Splunk Search

Why does a tstats search for an accelerated data model require allow_old_summaries=t (or: tstats has no results in some apps)

David
Splunk Employee
Splunk Employee

Experience Seen: in an ES environment (though not tied to ES), a | tstats search for an accelerated data model returns zero (or far fewer) results but | tstats allow_old_summaries=true returns results, even for recent data.

Alternative Experience Seen: In an ES environment (though not tied to ES), running a | tstats search in one app for an accelerated data model returns results, but there are none (or far fewer) in the other environment.

David
Splunk Employee
Splunk Employee

This can be caused by a mismatched datamodel search. This is not currently logged through the UI, but you can verify in search.log where you will see log messages like the following:

01-05-2016 16:42:35.818 INFO  TsidxStats - Normalized search in '/opt/splunk/var/lib/splunk/defaultdb/datamodel_summary/327_813B72E7-6743-4F46-9DE6-536F78929EDD/813B72E7-6743-4F46-9DE6-536F78929EDD/DM_Splunk_SA_CIM_Malware' did not match normalized datamodel search, attempting to re-normalize

This can happen for ES environments if you have other apps installed on the same server and are running the search from one of those other apps. E.g., you have an app that defines tags (like PAN, Cisco Firewalls, etc.) but are not named with an SA-, DA-, etc. such that they are not imported by ES. The datamodel generated through ES via the CIM app will ignore those custom tags, but when you run a search from the search app, they will be present. The two searches will not match, and you will face this issue.
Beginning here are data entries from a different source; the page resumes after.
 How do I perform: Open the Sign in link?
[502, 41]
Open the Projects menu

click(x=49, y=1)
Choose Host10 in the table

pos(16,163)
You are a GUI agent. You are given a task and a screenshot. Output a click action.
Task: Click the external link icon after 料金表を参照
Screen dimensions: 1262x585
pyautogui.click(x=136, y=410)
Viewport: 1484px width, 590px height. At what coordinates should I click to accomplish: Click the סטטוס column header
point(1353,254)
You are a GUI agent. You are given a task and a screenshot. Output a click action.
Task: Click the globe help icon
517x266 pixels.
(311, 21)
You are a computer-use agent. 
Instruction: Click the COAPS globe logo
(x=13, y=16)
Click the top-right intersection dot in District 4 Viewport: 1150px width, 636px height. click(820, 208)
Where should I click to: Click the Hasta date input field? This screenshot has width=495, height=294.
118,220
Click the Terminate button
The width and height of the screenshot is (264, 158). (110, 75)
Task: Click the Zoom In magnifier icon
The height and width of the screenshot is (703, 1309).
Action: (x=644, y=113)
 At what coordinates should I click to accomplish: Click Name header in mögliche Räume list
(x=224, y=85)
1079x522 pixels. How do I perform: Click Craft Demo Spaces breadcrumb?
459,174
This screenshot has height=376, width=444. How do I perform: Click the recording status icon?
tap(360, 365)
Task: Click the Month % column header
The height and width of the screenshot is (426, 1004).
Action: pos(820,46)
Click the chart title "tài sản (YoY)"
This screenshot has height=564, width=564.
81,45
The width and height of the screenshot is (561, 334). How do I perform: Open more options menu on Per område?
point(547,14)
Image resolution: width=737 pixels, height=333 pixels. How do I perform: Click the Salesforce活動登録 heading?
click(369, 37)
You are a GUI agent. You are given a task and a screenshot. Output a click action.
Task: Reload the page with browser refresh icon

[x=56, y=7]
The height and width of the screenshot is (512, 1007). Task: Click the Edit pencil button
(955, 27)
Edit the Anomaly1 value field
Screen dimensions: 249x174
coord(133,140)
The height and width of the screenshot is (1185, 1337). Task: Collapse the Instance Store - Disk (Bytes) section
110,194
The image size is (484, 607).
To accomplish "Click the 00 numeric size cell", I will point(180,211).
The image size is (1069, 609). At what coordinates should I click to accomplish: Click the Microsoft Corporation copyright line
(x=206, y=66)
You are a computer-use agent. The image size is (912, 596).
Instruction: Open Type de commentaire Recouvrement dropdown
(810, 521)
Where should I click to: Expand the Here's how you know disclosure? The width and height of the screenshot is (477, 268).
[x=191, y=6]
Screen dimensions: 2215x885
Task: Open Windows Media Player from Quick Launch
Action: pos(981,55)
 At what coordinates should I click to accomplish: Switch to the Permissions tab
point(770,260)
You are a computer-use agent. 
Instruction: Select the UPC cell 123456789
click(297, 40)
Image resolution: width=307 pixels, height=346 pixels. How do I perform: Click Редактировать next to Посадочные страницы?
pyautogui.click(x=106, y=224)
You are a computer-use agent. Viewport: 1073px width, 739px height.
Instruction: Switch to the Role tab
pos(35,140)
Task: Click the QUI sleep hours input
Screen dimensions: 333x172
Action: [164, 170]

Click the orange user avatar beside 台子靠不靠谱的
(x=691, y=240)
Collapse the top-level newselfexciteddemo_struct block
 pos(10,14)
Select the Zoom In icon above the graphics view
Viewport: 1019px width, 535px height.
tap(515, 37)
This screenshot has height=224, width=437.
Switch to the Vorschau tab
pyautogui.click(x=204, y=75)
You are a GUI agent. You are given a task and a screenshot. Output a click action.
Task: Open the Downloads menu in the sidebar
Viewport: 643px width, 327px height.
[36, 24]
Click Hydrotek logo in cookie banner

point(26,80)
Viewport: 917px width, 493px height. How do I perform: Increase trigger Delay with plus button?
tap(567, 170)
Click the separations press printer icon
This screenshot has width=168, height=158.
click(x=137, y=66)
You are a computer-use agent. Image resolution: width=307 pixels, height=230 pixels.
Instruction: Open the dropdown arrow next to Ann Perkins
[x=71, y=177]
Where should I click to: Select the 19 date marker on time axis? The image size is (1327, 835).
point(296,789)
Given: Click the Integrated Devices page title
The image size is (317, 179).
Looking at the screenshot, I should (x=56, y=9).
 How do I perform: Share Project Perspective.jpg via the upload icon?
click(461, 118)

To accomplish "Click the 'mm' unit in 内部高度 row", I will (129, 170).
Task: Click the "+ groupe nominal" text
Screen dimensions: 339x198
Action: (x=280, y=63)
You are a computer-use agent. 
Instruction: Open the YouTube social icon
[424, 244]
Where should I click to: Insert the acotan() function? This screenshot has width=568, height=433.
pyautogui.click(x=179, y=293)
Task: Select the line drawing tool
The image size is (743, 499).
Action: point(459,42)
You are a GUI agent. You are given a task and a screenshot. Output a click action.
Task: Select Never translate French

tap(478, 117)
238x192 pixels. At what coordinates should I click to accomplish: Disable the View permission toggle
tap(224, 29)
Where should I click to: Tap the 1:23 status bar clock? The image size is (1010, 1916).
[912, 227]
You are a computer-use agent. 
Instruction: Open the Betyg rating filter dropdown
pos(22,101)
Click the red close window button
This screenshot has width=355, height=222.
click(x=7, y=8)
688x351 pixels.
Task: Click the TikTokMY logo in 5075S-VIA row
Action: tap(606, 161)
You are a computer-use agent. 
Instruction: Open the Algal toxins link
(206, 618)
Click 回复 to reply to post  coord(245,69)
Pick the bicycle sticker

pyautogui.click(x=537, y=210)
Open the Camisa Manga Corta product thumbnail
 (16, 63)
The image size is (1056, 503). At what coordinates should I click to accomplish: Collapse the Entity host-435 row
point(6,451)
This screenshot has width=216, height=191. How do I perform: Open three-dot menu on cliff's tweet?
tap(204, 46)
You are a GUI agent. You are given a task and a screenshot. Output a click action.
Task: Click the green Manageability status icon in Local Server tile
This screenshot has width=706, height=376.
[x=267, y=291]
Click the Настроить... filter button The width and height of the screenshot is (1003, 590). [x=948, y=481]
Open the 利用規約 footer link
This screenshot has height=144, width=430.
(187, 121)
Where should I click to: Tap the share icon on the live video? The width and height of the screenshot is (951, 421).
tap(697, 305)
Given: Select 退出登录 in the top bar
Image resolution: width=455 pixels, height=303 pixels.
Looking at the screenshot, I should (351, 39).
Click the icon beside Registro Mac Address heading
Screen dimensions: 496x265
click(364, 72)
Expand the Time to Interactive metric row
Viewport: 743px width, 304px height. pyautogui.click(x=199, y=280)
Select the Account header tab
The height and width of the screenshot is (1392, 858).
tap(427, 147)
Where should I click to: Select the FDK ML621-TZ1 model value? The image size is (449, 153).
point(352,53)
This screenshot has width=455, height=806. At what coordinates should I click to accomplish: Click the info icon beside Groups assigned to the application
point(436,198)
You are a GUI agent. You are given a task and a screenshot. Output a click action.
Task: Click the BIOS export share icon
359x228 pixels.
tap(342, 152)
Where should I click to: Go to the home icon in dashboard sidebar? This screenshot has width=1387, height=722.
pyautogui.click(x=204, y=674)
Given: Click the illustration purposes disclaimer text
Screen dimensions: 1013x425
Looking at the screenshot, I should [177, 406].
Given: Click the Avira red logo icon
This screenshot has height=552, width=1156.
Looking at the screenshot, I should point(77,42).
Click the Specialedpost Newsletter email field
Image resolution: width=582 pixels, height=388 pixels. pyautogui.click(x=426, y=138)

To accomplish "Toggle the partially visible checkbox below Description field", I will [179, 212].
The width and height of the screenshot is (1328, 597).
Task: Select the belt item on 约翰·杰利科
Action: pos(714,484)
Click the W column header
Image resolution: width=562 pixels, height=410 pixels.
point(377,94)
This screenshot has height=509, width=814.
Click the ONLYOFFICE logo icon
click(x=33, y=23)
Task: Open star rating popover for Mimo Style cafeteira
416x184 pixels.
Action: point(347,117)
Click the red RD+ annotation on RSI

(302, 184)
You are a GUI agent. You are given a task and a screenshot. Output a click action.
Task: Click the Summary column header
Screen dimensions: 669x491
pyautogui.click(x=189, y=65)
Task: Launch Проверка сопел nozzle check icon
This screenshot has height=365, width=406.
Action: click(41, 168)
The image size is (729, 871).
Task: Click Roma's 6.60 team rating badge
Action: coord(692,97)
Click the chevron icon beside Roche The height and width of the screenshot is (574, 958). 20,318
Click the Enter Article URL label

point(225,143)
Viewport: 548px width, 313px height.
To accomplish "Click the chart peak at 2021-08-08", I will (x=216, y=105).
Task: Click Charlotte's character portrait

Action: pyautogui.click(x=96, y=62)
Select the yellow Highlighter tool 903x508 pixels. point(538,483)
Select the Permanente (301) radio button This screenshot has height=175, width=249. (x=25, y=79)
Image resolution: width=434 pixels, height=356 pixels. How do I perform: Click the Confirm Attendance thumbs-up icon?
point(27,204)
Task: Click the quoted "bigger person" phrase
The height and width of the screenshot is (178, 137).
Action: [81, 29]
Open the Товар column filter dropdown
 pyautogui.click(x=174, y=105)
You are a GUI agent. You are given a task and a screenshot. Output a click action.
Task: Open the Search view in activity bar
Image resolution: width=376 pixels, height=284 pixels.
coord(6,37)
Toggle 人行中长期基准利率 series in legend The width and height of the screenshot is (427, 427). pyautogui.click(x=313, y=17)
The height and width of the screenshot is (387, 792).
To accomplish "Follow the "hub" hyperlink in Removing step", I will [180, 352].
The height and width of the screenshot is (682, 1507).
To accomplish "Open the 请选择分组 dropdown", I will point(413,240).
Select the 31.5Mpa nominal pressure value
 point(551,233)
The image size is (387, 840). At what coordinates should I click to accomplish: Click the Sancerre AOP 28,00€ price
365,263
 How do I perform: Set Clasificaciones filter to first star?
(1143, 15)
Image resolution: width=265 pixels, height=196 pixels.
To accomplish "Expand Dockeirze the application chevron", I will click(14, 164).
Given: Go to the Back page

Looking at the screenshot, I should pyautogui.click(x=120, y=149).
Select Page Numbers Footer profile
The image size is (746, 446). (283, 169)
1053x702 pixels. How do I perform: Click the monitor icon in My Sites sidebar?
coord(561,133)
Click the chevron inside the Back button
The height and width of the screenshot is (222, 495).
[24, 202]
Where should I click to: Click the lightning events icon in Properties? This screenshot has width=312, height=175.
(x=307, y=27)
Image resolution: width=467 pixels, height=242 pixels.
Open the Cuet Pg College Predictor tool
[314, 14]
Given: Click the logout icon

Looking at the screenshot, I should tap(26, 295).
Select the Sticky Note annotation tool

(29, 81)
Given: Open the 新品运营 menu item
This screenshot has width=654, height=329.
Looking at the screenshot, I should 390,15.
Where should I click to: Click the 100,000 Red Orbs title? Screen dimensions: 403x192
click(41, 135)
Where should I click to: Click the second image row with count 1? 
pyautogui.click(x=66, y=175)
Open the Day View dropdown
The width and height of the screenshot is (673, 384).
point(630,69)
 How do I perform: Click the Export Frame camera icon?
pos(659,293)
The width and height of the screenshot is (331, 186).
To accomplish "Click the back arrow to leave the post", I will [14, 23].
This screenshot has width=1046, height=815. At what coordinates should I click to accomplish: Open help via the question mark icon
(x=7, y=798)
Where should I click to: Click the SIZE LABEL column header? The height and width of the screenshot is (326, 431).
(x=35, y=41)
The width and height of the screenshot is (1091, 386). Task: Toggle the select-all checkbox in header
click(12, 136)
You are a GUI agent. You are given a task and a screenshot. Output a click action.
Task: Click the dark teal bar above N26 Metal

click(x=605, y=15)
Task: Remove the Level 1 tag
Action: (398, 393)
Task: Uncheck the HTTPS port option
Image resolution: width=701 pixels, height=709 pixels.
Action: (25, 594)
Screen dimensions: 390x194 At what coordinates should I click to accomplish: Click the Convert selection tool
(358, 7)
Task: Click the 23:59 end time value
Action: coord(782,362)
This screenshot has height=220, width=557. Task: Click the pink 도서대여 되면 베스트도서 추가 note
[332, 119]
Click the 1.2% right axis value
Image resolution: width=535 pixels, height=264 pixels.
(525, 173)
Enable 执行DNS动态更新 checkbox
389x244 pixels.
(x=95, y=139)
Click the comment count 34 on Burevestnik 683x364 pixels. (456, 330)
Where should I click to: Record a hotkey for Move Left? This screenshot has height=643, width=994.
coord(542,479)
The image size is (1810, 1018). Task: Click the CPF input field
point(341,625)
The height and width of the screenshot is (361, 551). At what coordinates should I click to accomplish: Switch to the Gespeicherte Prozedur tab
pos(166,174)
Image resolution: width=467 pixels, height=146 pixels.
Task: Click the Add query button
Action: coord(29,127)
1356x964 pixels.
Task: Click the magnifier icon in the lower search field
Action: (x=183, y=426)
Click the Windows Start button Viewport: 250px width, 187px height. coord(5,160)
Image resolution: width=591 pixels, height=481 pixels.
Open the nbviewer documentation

This can also happen for other environments where you have an app generating a datamodel where there are non-shared configurations on nested tags. If the data model includes those configs but you run the search from someplace else, that would probably surface the same behavior.

Troubleshooting and fixing this can be a bit tedious. If you have a clue to what the issue might be, it could be simpler to just experiment with disabling non-essential apps that don't match the standard ES naming scheme (SA-, DA-, TA-*, etc.).

Process:

  1. Realize that something is wrong in the first place
  2. Read through search.log to see what the underlying issue is (e.g., search mismatch)
  3. If this is ES, the searches may be longer than the maximum log line length by default:
    • Apply appender.searchprocessAppender.maxMessageSize = 1000000 to /etc/log-searchprocess.cfg so that you get the full ES search string
    • Re-run the search
  4. Look in search.log for the datamodel search (line includes "Datamodel search:") versus the bucket search (line includes "BucketSum search:")
  5. Compare those two lines using a file diff utility. You can do this via Linux open source by: Copy-paste both of those into their own files Tokenize each word on to its own line, e.g., cat /tmp/datamodelsearch.txt | perl -lpe "s/ /\n/g" | tee /tmp/datamodelsearch.txt.tokenized Diff both files to figure out the search string that is causing you the issue (e.g., diff /tmp/datamodelsearch.txt /tmp/bucketsearch.txt)
  6. Grep through your etc directory to find where that exists (in my case, it was sourcetype=cisco_xml, so grep -R cisco_xml apps)
  7. Disable that app / config / etc
  8. Re-do steps 4-7 to make sure that everything matches now.

You may need to rebuild your summaries if that change had other implications (e.g., if the datamodel was importing that app, but shouldn't have been), but may not as well.